Obstacles to the Calculus of Sensitivity

In my previous post, I discussed how for an appropriate “discrete” form of the derivative \(\nabla\), that we have that:

\[\Delta_{\vec x, p}(f) = \lVert \nabla f(\vec x)\rVert_p\]

Where \(\Delta_{\vec x, p}(f)\) is the local \(\ell_p\) sensitivity of \(f\) at \(\vec x\), and \(\lVert\cdot\rVert_p\) is a suitably-defined operator norm. At the end of that post I discussed the potential for a “sensitivity calculus”. I will further develop this concept in this post, with the aim of developing the prerequisites for a programmatic sensitivity analysis. Along the way, I’ll run into a significant roadblock. I’m writing all of this up to show why the idea I had at the end of the last post ended up not working out. As a result, this likely isn’t very interesting to anyone besides myself, but it means that I’ve tied up a loose end, and can move onto other things after being waaay too interested in this in the last 24 hours.

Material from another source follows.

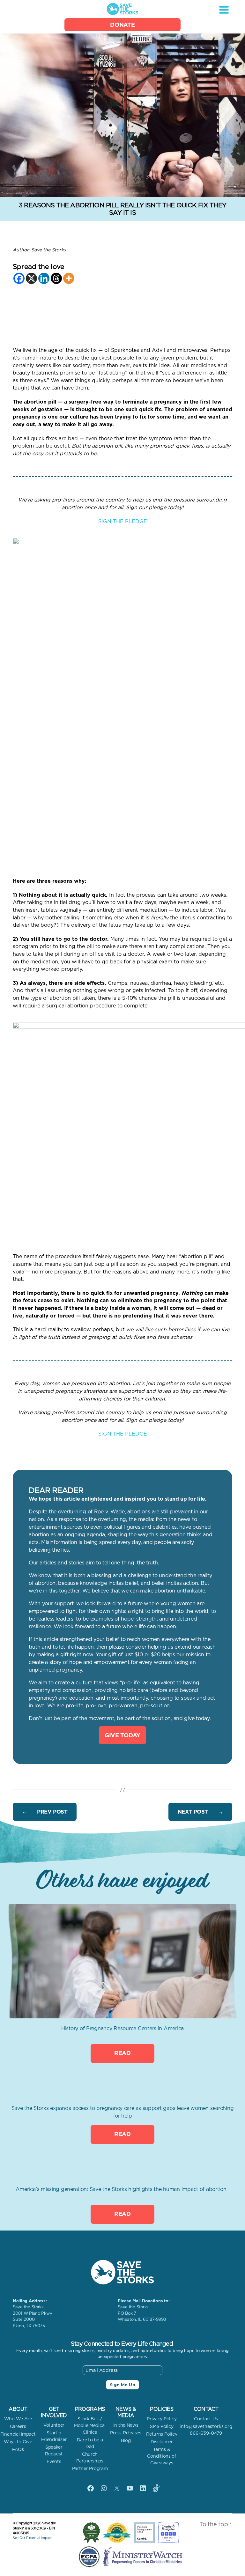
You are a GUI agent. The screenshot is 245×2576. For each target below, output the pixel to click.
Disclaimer (162, 2441)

The rules of discrete differentiation

The idea here is to mimic the “differentiation” rules for standard calculus. Some basic examples of these are the:

  1. Sum rule
  2. Product rule
  3. Quotient rule
  4. Chain rule

If we had equivalents of all of these, we would be in a rather good place. I will first develop equivalents for these for the 1D discrete derivative, before trying to generalize these to higher dimensions.

The 1D case

Recall that the 1D discrete derivative (also known as the forward difference operator) is defined as:

\[f'(n) = f(n+1) - f(n)\]

Its easy to see by inspection that this behaves well with respect to sums (and is in fact linear). As a result, I will ignore that case, and examine products. One can easily compute:

\[\begin{aligned} (fg)'(n) &= f(n+1)g(n+1) - f(n)g(n)\\ &= (f'(n) + f(n))g(n+1) - f(n)g(n)\\ &= f'(n)g(n+1) + f(n)(g(n+1)-g(n))\\ &\stackrel{1}{=} f'(n)g(n+1) + f(n)g'(n)\\ &= f'(n)(g'(n) + g(n)) + f(n)g'(n)\\ &= f'(n)g(n) + f(n)g'(n) + f'(n)g'(n) \end{aligned}\]

We see in the above line marked 1 that we come close to the definition of the standard product rule, but unfortunately fall short. We still get a well-defined product rule though, so we move on to quotients.

\[\begin{aligned} (f/g)'(n) &= \frac{f(n+1)}{g(n+1)} - \frac{f(n)}{g(n)}\\ &= \frac{f(n+1)g(n) - f(n)g(n+1)}{g(n+1)g(n)}\\ &= \frac{f(n)g(n) + f'(n)g(n) - f(n)g(n) - f(n)g'(n)}{g(n+1)g(n)}\\ &= \frac{f'(n)g(n) - f(n)g'(n)}{g(n)^2 + g'(n)} \end{aligned}\]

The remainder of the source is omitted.